Siempre ha llamado mi atención y provocado en mí un claro sentimiento
de empatía aquellos que desfilaron bajo la bandera del Romanticismo. Recuerdo
un halo romántico de mis ya muy lejanos años juveniles de militancia en la
corriente política llamada “Trotskismo”. León Trotsky que dentro de la Revolución Bolchevique lo había
sido todo en Rusia, terminó exiliado y cambiando de país continuamente dado que
el “camarada” Stalin (sin duda uno de los mayores criminales del siglo XX y
cuya foto, no hace mucho, estaba en los despachos de algunos “demócratas
españoles de nuevo cuño”) puso precio a su cabeza. Ramón Mercader, un
estalinista español, consiguió granjearse la confianza de Trotsky durante la
estancia de este en México. Un día fue a verlo y con un piolet que llevaba
oculto entre las ropas le abrió la cabeza como a un melón de Los Palacios.

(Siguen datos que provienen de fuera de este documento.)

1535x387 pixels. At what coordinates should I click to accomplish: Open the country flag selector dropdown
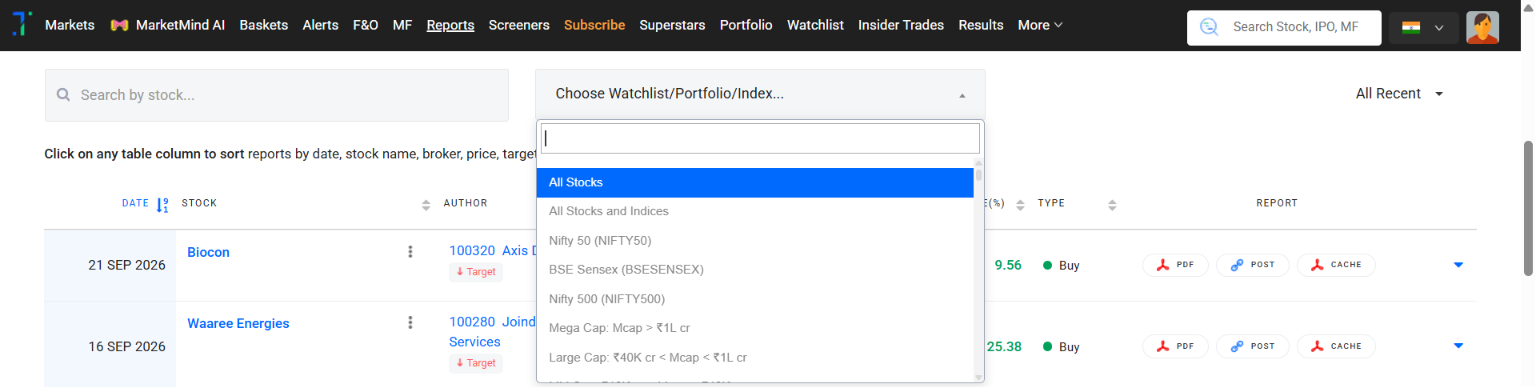pos(1423,28)
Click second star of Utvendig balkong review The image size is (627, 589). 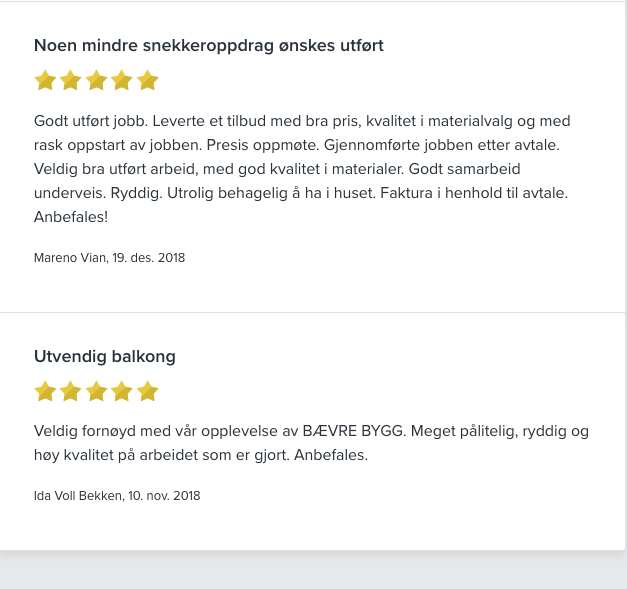tap(71, 391)
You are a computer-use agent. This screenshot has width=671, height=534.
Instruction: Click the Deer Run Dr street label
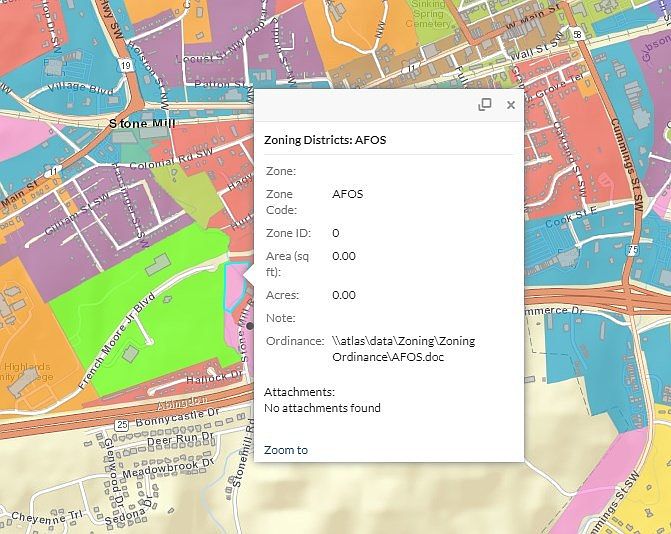[x=180, y=440]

Imprescindible leer sobre estos avatares que convulsionaron el siglo XX la
trilogía de Isaac Deutscher (“El profeta armado”, “El profeta desarmado” y “el
profeta desterrado”). Recientemente se ha publicado una obra del escritor
cubano Leonardo Padura (“El hombre que amaba a los perros”) absolutamente
definitiva para entender el trágico destino que unió, en mala hora, a Trotsky y
a Mercader. Por cierto, Sara Montiel visitó en la cárcel a Ramón Mercader y nos
contaba la genial manchega la imagen de un hombre absolutamente atormentado.

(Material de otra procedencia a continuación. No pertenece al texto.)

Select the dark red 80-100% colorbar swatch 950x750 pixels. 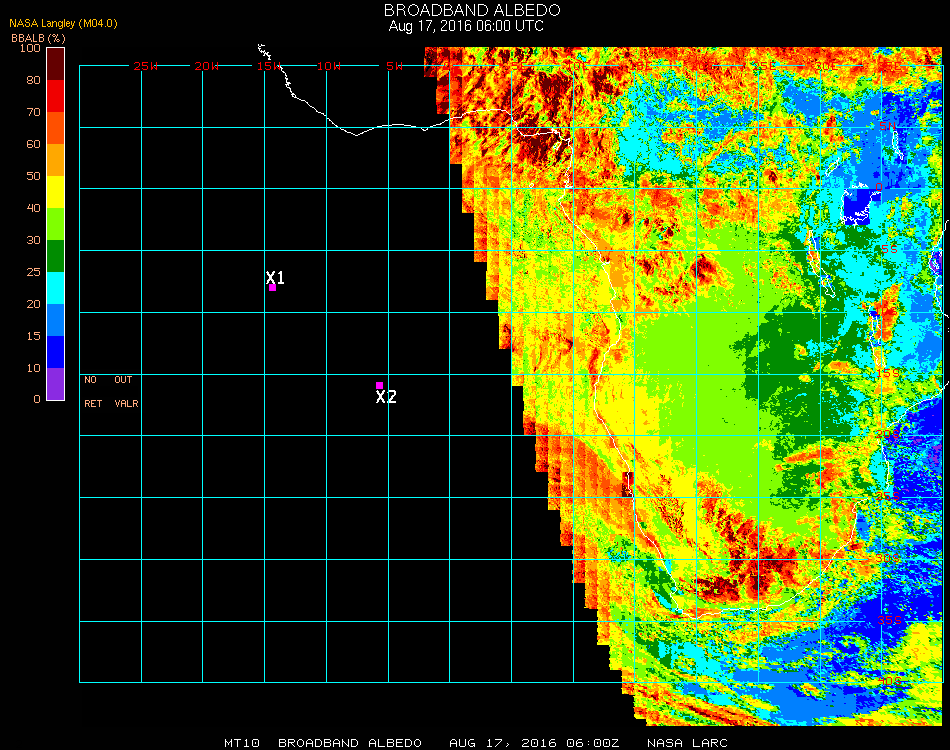coord(55,64)
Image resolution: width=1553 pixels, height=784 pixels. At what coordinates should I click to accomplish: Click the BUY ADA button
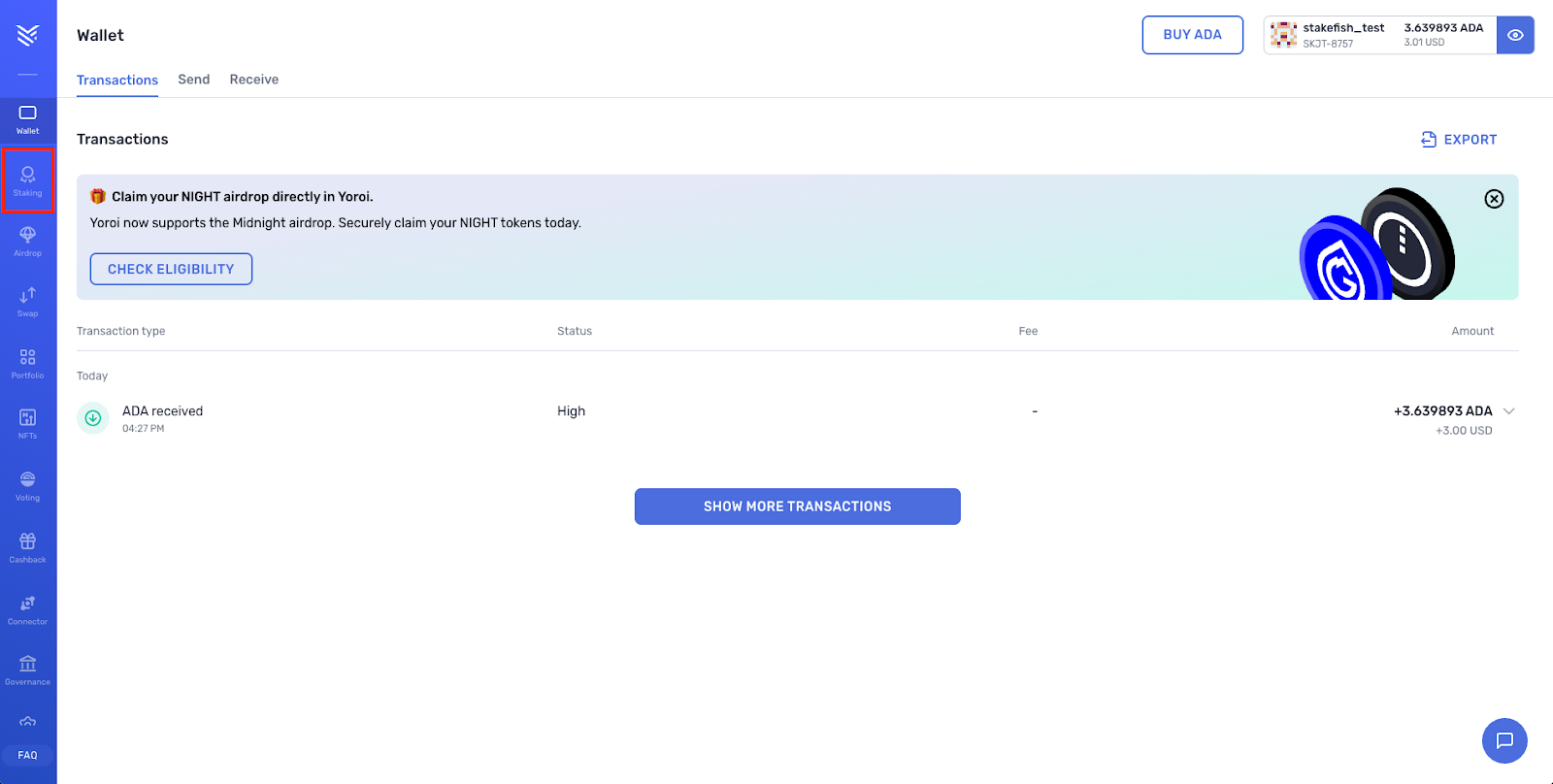1192,35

Trotsky era un romántico que creía en la pureza de la Revolución sin
comprender que esta la desarrollaban hombres sin escrúpulos que eran cualquier
cosa menos puros. Cuando terminan las batallas los románticos consuelan y
atienden a los heridos (de los dos bandos) mientras que los pragmáticos están
ya repartiéndose el botín. Al
finiquitarse el siglo XX también expiraron los pocos residuos de romanticismo
que aún le quedaba a la acción política. Triunfo absoluto de la realidad
virtual que tiene como principal objetivo que nada parezca lo que es en
realidad. Hacer en definitiva lo contrario de lo que se dice. Hoy los pocos
románticos que quedan se refugian en la sociedad civil para, desde el
desprendimiento, ejercer su noble cometido. En una parte de la Iglesia, justo es
reconocerlo, también se dan muestras inequívocas del devaluado
romanticismo. El siglo XXI traía
aparejado el ocaso de los pocos políticos románticos que aún quedaban. Todo se nos muestra hoy sujeto a las leyes
del mercado incluyendo las relaciones personales. El pragmatismo manda en
nuestras vidas y haciendas y, lo que es peor, también en nuestros sentimientos.